ACTION ITEM: Go through the data below line by line and report how many lines contain "agent", giving only that figure.

Stored items from a collection

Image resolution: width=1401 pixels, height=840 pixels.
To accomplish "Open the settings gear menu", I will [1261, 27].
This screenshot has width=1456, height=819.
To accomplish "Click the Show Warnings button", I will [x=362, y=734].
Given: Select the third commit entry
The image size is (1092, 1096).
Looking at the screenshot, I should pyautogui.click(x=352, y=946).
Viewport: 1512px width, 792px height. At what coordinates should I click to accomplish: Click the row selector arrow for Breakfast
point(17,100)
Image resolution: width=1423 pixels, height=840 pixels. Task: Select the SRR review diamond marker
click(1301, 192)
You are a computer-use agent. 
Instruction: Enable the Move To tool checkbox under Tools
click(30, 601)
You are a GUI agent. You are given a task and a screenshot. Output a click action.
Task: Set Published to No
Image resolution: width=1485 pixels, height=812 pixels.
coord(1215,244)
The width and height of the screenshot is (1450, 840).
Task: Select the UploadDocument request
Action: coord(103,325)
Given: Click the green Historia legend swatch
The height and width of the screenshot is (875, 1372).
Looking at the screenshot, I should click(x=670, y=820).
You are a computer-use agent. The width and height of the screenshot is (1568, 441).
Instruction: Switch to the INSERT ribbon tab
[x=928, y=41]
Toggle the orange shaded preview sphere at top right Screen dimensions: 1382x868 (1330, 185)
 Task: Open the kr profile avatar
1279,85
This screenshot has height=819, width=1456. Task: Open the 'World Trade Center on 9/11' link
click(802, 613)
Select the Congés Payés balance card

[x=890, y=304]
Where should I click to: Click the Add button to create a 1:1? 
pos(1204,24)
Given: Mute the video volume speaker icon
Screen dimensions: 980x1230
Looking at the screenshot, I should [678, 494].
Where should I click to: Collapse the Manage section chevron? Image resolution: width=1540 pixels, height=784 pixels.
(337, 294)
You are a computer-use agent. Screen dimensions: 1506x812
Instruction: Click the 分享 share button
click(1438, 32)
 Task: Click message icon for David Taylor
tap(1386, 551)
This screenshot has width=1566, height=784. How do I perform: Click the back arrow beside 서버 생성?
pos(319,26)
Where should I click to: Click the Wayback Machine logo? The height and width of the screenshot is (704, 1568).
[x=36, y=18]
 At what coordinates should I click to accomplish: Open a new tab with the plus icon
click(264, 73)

ANSWER SPACE: 4